For any JOIN operation to work — first the input messages should have keys. Normally imported (unless configured possibly via Kafka Connect) messages do not have keys by default, and Kafka Streams DSL operation like “selectKey(…)” comes to be useful

As a Kafka developer otherwise you must understand that any change of keys in messages will trigger re-partitioning of messages and computing costs associated with rekeying should be acknowledged so such operations should be minimized unless absolutely necessary

4. Two Streams to Join at a Time

If you are new to streaming, this may not affect you, but if you have prior message streaming experience in frameworks like Apache Spark, then Kafka Streaming might baffle you slightly. That is because, unlike Apache Spark where multi-way Joins between streams are possible — with Apache Kafka, only two streams can be joined at one step at a time — however those joining operations can be all put in one topology , needless to say

For example if there are 6 input topics to join, it will be two at a time as Kafka Streams are designed (against Apache Spark) — for example the series of join operations might look like this for arriving at one final joined and aggregated final topic — based on actual join and aggregation need for each of four domain topics, be prepared to have one topology written for arriving at each four topics

5. Have you looked at all DSL Operations Possible?

An exhaustive list of operations on Streams DSL (Data Streaming Library) presents all the available operations as Kafka developer available to you as you may require. Ideally that is a continuous learning around different operations which are possible. If you ever had any academic introduction to MapReduce, probably this is right time to refresh that in memory to be proficient in Kafka Streaming

6. Avoid Other Library Constructs (e.g. Spring) at least while Learning Kafka Streaming

Apache Kafka streams are extremely efficient and flexible in itself and goes thru constant changes and improvisations. I am not a big fan personally of cluttering this code with Spring constructs and annotations which binds you with Spring context and application lifecycle also to some extent. More importantly, while some operations can come handy — it tries to dumb you down on your own understanding of Kafka streaming , ability to inspect and debug materialized views and state stores also to some extent. But choice is still yours :-)

7. Get a UI Monitoring Tool for Kafka Stream

Unless you are using Confluent as Apache Kafka provider, which comes bundled with Confluent Control Center UI — you otherwise need to invest little time in having a UI dashboard to help you in development of seeing messages, topics, internal topics etc. You pick one matching your requirements here , or otherwise if you are comfortable with command line tools like kcat (formerly kafkacat), that also would do

8. Does concept of Time play Role in Streaming?

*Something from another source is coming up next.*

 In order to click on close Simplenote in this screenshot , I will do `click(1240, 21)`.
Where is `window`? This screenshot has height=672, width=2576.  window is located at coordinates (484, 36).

Yes, though the timed window concept is considered advanced topic for streaming and kind of timing windows Kafka Streaming provides — but think it like this — If your Kafka input topics are receiving lets say 30,000 records in one batch transformed as input message — it will take some amount of time for sure.

Different notions of these times are categorized as : (1) Event Time , (2) Processing Time, (3) Ingestion Time, and (4) Stream Time

9. Why Time Windowing Matters?

Now if some aggregation operation has to wait for all relevant matching records before completing — if in worst case the 1st arrived record has to be aggregated with 30th thousand arrived record — the aggregation window must wait for that much time heuristically speaking for aggregation to be successful

Kafka streams provide three kind of timed windows: Tumbling Window, Hopping Window, and Sliding Window. More can be read here

10. Finally, how to Test my Streaming Topology?

Kafka Streams does come with a test-utils package to test your streaming application via TopologyTestDriver. More details can be found here

Otherwise, Kafka-Streams-Viz happens to be extremely useful Streaming visualizer to map visually the journey of data via streaming operations

--

--